Rapport au nom de la commission des vingt-un, créé par décret du 7 nivôse, an
iii, pour l’examen de la conduite des représentans du peuple Billaud-Varennes, Collot-d’Herbois & Barrère, membres de l’ancien
comité de salut public, & Vadier, membre de l’ancien comité de sûreté générale, fait le 12 ventôse, par le représentant du
peuple Saladin, député par le département de la Somme. Imprimé en exécution de l’art.
xii de la loi du 8 brumaire, an 3.
Se trouve à
Paris: chez
Rondonneau, et
Baudouin, 28 ventôse, an
iii
. [1796] [
i.e. “1795”?--
Ed.]
First Edition. 132 leaves; signed authentication on the back of the title, errata at the end.
Initialled by Jefferson at sig. I.
Jean Baptiste Michel Saladin, d. 1813, député from la Somme in the Legislative, the Convention and in the Cinq-Cents, was an advocate and judge at Amiens.

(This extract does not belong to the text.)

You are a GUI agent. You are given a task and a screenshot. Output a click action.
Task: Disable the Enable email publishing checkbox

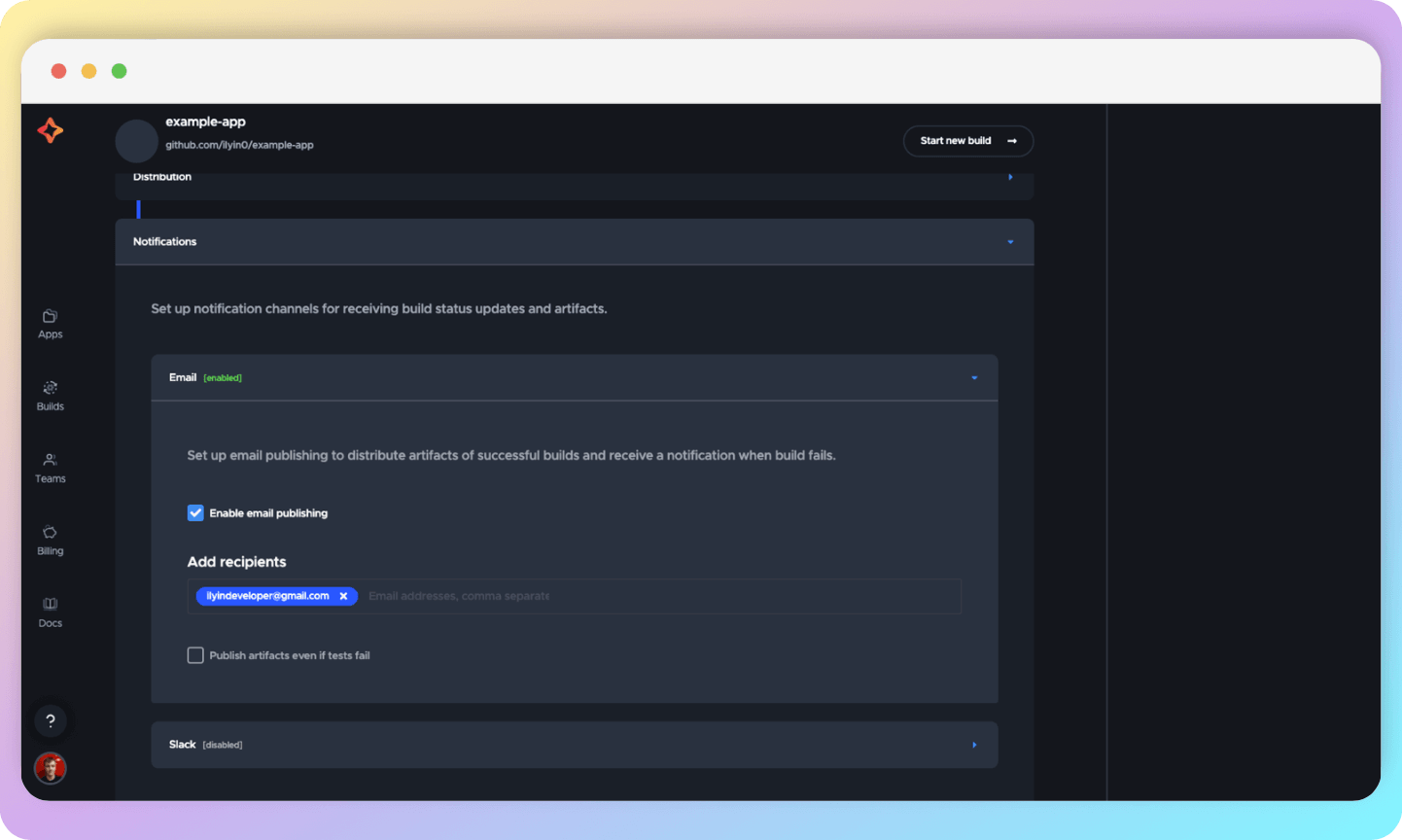(195, 512)
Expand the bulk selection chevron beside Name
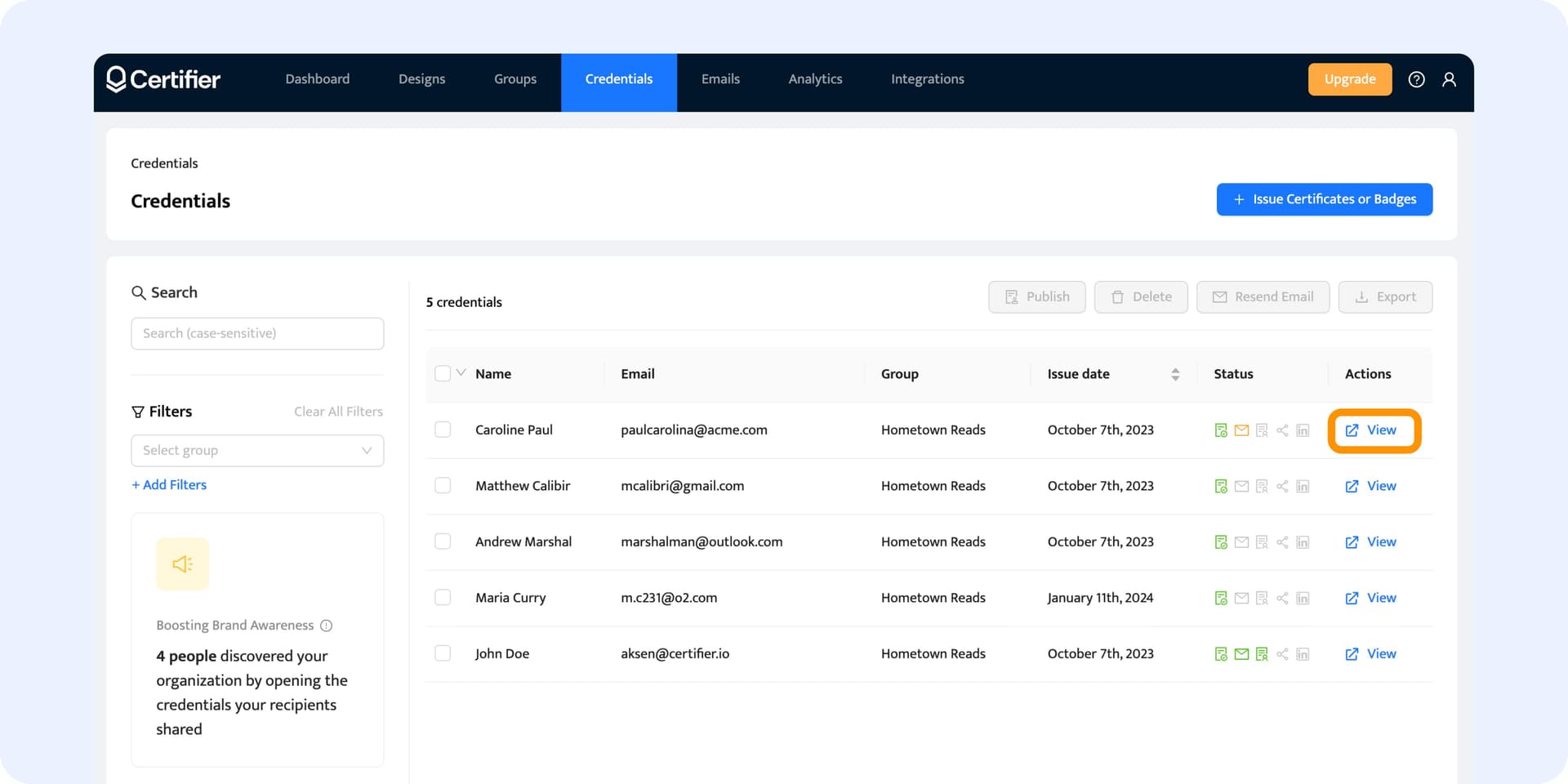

He voted the death of Louix XVI
sans sursis ni appel, but later joined the Girondin party. As a Girondin he made this report for the commission des vingt-et-uns, elected on December
26, 1794, to enquire into the conduct of the members of the Salut public and the sûreté général. The report, presented on
March 2, 1795, was counter-revolutionary and Saladin was proscribed as a royalist. He returned to Amiens where he died in
1813.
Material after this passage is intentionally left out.